___ MATERIAL SHOWN ___

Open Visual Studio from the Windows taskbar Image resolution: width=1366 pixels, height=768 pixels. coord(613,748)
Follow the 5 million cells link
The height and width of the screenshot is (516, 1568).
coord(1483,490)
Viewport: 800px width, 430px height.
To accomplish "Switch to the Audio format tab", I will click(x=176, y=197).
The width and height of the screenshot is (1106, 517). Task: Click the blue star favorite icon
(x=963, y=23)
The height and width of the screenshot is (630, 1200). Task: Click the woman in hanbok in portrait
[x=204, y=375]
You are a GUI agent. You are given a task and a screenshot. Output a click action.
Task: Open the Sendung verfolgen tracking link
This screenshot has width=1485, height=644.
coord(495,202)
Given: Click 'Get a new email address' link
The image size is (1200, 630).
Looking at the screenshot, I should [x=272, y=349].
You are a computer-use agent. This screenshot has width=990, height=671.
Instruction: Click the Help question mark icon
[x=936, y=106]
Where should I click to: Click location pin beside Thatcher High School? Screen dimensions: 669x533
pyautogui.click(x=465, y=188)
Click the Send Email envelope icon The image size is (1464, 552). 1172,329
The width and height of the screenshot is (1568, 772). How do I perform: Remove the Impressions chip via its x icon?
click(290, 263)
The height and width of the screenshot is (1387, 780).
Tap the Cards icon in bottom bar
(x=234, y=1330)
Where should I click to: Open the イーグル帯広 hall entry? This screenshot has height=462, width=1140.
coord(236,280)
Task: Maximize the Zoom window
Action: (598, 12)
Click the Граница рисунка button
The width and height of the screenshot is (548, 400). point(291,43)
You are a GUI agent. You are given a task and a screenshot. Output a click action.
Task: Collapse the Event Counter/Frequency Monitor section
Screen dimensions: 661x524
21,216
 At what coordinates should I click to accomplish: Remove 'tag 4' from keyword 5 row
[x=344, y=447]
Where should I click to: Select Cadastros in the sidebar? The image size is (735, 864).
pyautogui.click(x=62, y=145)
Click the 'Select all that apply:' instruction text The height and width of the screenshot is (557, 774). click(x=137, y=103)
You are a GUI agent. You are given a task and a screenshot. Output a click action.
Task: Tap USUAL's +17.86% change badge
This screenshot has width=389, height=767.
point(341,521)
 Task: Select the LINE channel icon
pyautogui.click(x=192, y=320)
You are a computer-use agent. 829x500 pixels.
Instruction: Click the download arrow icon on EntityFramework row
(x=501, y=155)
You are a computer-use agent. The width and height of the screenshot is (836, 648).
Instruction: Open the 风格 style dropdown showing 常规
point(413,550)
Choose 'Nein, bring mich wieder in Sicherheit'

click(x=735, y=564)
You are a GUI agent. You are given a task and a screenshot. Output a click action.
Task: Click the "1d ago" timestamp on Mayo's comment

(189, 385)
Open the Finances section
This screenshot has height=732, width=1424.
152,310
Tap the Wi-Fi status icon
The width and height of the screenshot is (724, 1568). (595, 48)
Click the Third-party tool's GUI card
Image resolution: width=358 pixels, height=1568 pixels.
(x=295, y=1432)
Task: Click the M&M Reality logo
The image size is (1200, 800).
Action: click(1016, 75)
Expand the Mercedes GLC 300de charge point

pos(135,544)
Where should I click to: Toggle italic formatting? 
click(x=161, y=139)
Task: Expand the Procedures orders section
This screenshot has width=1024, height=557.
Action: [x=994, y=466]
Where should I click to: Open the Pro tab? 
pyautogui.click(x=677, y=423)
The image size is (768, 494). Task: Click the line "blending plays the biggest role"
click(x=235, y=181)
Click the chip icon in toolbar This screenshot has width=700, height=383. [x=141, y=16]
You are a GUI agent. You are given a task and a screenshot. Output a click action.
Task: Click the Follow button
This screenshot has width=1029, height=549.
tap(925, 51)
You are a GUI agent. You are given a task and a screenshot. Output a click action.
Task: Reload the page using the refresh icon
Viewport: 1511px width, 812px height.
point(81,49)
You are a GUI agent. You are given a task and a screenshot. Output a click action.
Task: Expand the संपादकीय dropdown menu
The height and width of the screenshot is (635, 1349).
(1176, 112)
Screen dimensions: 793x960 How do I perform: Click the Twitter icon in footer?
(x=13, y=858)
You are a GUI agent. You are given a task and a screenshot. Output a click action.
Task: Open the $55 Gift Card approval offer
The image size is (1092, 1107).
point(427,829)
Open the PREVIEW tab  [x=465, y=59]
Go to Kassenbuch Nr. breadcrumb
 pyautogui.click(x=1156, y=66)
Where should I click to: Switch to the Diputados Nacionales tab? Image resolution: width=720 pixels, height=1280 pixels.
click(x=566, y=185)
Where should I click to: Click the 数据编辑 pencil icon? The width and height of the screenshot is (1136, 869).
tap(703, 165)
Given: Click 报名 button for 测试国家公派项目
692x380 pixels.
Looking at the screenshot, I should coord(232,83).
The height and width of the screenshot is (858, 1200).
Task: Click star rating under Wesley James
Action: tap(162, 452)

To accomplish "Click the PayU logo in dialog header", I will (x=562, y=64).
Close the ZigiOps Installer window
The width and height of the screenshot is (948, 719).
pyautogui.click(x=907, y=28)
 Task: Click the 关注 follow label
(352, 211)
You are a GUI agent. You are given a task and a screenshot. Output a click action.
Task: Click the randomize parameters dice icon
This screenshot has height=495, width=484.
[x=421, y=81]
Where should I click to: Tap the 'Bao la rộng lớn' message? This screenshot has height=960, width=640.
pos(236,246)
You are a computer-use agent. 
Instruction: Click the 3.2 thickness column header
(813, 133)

___

● WHAT IS NEEDED:
Pull out all lines in the data above that include "computer".

● WORKED SOLUTION:
You are a computer-use agent. This screenshot has width=990, height=671.
You are a computer-use agent. 829x500 pixels.
You are a computer-use agent. The width and height of the screenshot is (836, 648).
You are a computer-use agent. 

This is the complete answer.